> [Fragmento del documento]
------------------------------------

Poco después, Jesús se apareció en Capernaúm, la sede elegida para su ministerio terrenal. No deja de sorprender que se desconozca la ubicación exacta de una ciudad tan importante en su época y tan querida para el corazón cristiano. Se encontraba al noroeste del lago, pero no se ha determinado si en Tell Hum, a unos cuatro kilómetros de la desembocadura del alto Jordán, o en Khan Minyeh, unos tres kilómetros más adelante, aunque la probabilidad se inclina quizás hacia este último lugar. El pueblo parece haberse situado algo apartado de la orilla, pero estaba conectado al lago por el barrio pesquero de Betsaida o “Fisherton” (Betsaida de Galilea, como se le denominaba para distinguirla de Betsaida Julias, cerca de la cabecera del lago en la orilla oriental del Jordán). Conocido como el Mar de Cineret, y con el tiempo, a partir de la hermosa capital que Herodes Antipas construyó en la orilla occidental, como el Mar de Tiberíades, fue llamado en los días de nuestro Señor el Mar de Galilea o el Lago de Genesaret (Cf. Jn. xii. 21; Cf. Núm. xxxiv. 11; Jos. xiii. 27; Cf. Jn. vi. 1, xxi. 1; Cf. Lc. v. 1). Genesaret, “Jardín de los Príncipes”, era una fértil llanura que bordeaba la orilla noroeste; y era en este agradable campo donde se alzaba Capernaúm. [ p. 75 ] El lago medía unas trece millas por siete u ocho, y sus aguas dulces abundaban en peces de excelente calidad. La pesca era la principal industria y aportó a Capernaúm gran parte de su prosperidad, aunque no toda. Pues la ciudad se encontraba en el «Camino del Mar» (Mt. iv. 15; cf. Is. ix. 1), la ruta más transitada entre Damasco y los puertos del Levante; y al ser la estación fronteriza de Galilea, realizaba importantes actividades de recaudación de aduanas y estaba ocupada por una guarnición militar.

------------------------------------

> [Material proporcionado]
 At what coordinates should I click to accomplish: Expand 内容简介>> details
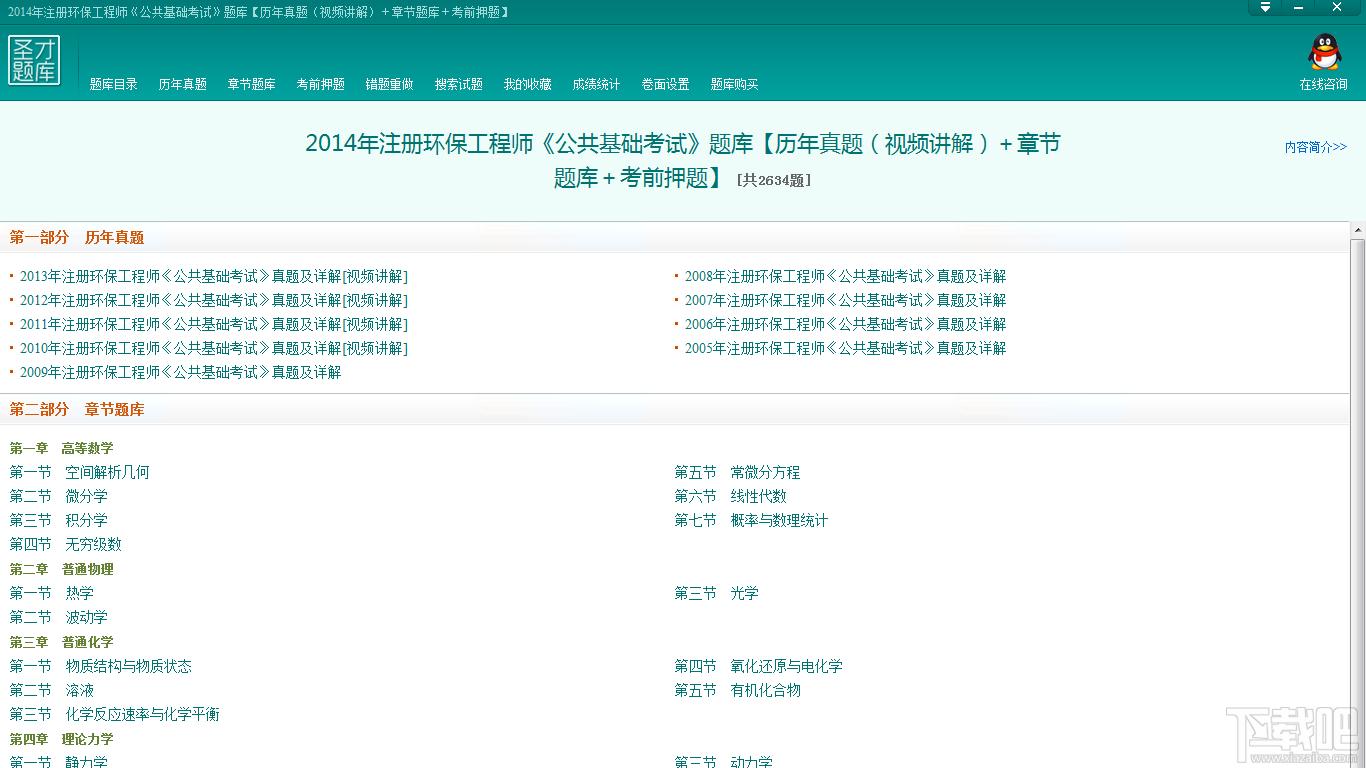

------------------------------------

> [Lo que se pide] Traduce al inglés esta oración del fragmento sobre Capernaúm: «La pesca era la principal industria y aportó a Capernaúm gran parte de su prosperidad, aunque no toda.» Las líneas no hacen falta para resolver el ejercicio.

> [Solución escrita] Fishing was the chief industry and brought Capernaum much of its prosperity, though not all of it.